After reading Simine Vazire (1)’s blogpost about what it means to be a scientist, I could only ask myself the same question. While she’s proposing an Oath for Scientists, describing good research practices in order to protect science credibility, which are undoubtedly to be followed, I cannot not think about what else being a good scientist means. As she’s talking about the credibility of science among scientists themselves and their responsibility as regards to their profession, there is an obvious link that popped out in my head but found no echo in her saying: What about the credibility of science as conceived by non scientists? And this is the point I want to further develop.
There’s no doubt scientists should be the first concerned by the credibility of science. However, I do believe that this necessarily goes along with the general public’s good understanding of what science is, and whether they can trust it or not. Obviously trusting science is not the right term to use but that’s very much the point I want to make. People from outside science should be educated/taught about how to understand science, and how to develop their critical thinking. Science is not a truth but is a process. What was true at a given time might be proven wrong at any other time, and the reverse works as well. Sadly enough, too often scientific data or results are misinterpreted. And although scientists do oversell their findings and should improve this aspect, being precautious regarding data interpretation won’t prevent people from misunderstanding a point. Media for example like very much to use appealing article headers that often turn out to make a point that is outside the scope of the study they’re refering to. Instead of being crossed with the media, I believe it would be much more effective if scientists took the time to make their findings accessible to someone who is not in their field. And this is another point that is reached as well: the fact that even scientists, when they’re not part of the field, could easily fall into this misinterpretation abyss.
Hence, I think it should be part of every scientist’s duties to share their work with non specialists, to take time to make their findings understandable by most people. May it be through events of science popularisation — there are now plenty of options, from the traditional conference to the pint of science format; through the redaction of blogposts or more formal articles in newspapers for example, through a collaborative work to write a general book about science advances in a field, and so on.
It makes even more sense to do so, as there is a growing community of science facilitators who work with different institutions, using different communication media, who organise a huge diversity of events to bring science to the general public.

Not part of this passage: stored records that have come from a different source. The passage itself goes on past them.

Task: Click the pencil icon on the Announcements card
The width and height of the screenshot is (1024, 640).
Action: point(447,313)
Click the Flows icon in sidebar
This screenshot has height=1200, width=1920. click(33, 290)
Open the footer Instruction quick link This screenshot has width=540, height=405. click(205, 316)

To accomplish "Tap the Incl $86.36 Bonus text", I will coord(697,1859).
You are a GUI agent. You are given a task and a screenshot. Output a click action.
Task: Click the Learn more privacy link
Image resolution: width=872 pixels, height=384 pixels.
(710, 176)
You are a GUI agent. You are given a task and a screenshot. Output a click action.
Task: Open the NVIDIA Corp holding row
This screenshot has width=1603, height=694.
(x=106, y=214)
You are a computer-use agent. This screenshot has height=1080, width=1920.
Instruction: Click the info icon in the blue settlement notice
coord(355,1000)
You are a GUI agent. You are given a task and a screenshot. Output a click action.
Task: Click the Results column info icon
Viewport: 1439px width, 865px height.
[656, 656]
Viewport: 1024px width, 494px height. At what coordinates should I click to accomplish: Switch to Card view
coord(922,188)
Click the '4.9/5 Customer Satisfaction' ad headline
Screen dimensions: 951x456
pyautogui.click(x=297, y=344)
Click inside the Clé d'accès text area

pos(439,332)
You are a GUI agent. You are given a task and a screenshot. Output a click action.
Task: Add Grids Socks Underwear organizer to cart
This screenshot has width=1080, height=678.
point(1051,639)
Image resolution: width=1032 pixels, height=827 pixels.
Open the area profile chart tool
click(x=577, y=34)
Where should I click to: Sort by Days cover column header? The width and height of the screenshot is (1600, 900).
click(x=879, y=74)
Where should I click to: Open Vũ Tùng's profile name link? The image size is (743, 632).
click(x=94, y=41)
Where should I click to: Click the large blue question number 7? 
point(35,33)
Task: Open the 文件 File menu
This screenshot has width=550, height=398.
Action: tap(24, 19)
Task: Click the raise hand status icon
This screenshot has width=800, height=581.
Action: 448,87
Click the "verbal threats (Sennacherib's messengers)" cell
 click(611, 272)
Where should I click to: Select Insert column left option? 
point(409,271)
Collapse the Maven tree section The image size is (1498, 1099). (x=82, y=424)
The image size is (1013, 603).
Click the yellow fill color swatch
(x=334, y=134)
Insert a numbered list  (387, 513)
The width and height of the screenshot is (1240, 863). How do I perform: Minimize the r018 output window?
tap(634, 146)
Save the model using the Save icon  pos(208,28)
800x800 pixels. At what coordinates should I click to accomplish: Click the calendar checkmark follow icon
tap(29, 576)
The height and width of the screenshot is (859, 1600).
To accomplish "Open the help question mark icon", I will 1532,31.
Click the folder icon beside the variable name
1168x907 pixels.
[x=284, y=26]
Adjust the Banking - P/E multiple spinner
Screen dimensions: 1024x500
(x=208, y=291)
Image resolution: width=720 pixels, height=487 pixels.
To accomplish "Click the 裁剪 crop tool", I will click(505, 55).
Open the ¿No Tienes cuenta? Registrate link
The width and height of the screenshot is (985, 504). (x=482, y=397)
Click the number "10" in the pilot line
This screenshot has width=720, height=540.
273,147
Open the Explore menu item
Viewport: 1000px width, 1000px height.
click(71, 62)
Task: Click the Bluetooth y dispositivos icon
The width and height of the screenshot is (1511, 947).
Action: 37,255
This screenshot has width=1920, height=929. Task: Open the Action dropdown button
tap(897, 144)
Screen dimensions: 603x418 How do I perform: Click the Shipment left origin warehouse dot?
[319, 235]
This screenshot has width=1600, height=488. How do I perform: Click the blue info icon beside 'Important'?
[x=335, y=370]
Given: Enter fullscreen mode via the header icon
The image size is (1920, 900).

It makes even more sense to do so as science has rarely (if ever) been so present in politics and in policy making processes or involved in public discussions and debates (you can think about A.I. debates, ethical considerations about transhumanism, anti-vax controversy, climate warming polemics, etc. ).
I’m not saying here that science should be involved in policy making process but clearly, it is already being used as an argument in defence of some decisions, and sometimes in an inaccurate manner. Therefore, as a scientific knowledge producer, this is a scientist’s duty to be concerned about the way her or his data is interpreted, and thus to facilitate its correct understanding. This doesn’t mean scientists have to be directly interacting with the public but they should make it easier for people who are dedicated at bridging the gap between academia and the general public to do so (2).
Most scientists are actually willing to share their work with the general public but one of the main obstacle to do so is the lack of time. Therefore, if we emphasise strongly enough that this should be part of the profession duties, if we recognise its positive value (thinking about how to explain what your reasearch is about makes you look at the bigger picture and this opens new perspectives and insights; you may meet other researchers and foster collaborations just like in scientific conferences, so clearly you’re not losing your time!), and if we develop appropriate training sessions to encourage those who may feel like they need it, this may become a norm and not just an extra or a hobby.
Scientists can no longer pretend to be in an ivory tower. Scientists are part of a society and as such, they do have societal responsibilities.
(1) Simine Vazire is an associate professor at UC Davis. She works in the field of social and personality psychology. She’s also actively involved in promoting open science practices.
(2) I will not talk here about the fact that science popularisation events or approaches usually target a knowledgeable public and that this is a big problem to overcome in this field. There are people doing research on that topic and people being very creative to develop new ways of bringing science to a public as diverse as possible, but this is a phenomenon that is not specific to scientific knowledge sharing and thus irrelevant for the main topic of this post.